In his review of Patrick Leigh Fermor‘s The Broken Road: From The Iron Gates to Mount Athos (eds. Colin Thubron and Artemis Cooper, New York Review Books, 2014) Daniel Mendelsohn writes:

His deep affection and admiration for the Greeks are reflected in particularly colorful and suggestive writing. There is a passage in Mani in which the letters of the Greek alphabet become characters in a little drama meant to suggest the intensity of that people’s passion for disputation:

I often have the impression, listening to a Greek argument, that I can actually see the words spin from their mouths like the long balloons in comic strips…:the perverse triple loop of Xi, the twin concavity of Omega,…Phi like a circle transfixed by a spear…. At its climax it is as though these complex shapes were flying from the speaker’s mouth like flung furniture and household goods, from the upper window of a house on fire.

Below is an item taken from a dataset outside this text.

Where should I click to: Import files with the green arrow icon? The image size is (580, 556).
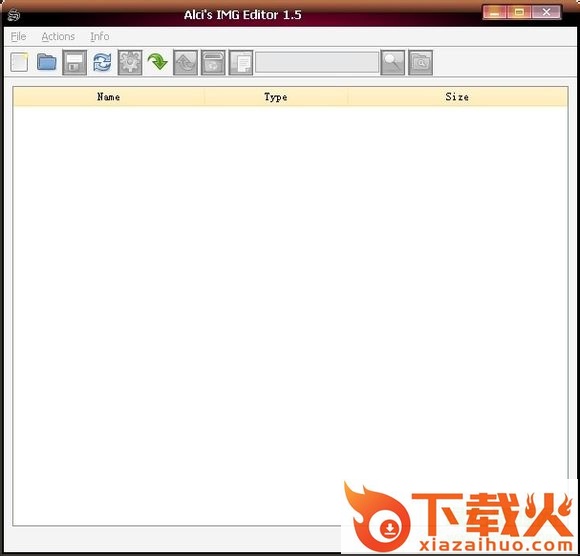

I first encountered Greek letters, like most schoolchildren, in my mathematics and physics and chemistry classes. There was π, the ratio of the circumference of a circle to its diameter; ω, the frequency of a harmonic oscillator and later, infinity in set theory; λ, the wavelength of light; θ, ubiquitous in trigonometry; Ψ, the wave function of quantum mechanics; Σ, the summation of arithmetic and geometric series; a whole zoo used to house the esoteric menagerie of subatomic particles; and many, many more. The Greek alphabet was the lens through which the worlds of science and mathematics became visible to me; it provided symbols for the abstract and the concrete, for the infinitely small and the infinitely large.

I never learned to read in Greek but the Greek alphabet feels intimately familiar to me. Perhaps the most familiar after English.

I first saw Greek texts in the best possible way: Greek versions of Aristotle and Plato in my graduate school library, intended for use by those who specialized in ancient philosophy. (These texts were in classical Greek.) I took down the small volumes from the shelf and opened their pages and looked at the text. It was incomprehensible and yet, recognizable. I could see all the letters, those old friends of mine: the α and the β used to denote the atoms of a language for propositional logic, the Γ of the generalized factorial function, the Δ of differences; they were all there. But now they were pressed into different duties.

Now, they spoke of ethics and metaphysics and politics, of generation and corruption; their forms spoke of the Forms. Now they were used to construct elaborate philosophical systems and arguments. But even as they did so, I could not help feeling, as I looked at the pages and pages of words constructed out of those particles, that I was looking at the most abstruse and elaborate mathematical text of all. It was all unknown quantities, an endless series of fantastically complex mathematical expressions, one following the other, carrying on without end. Yes, it was all Greek to me.  And yet, I still felt at home.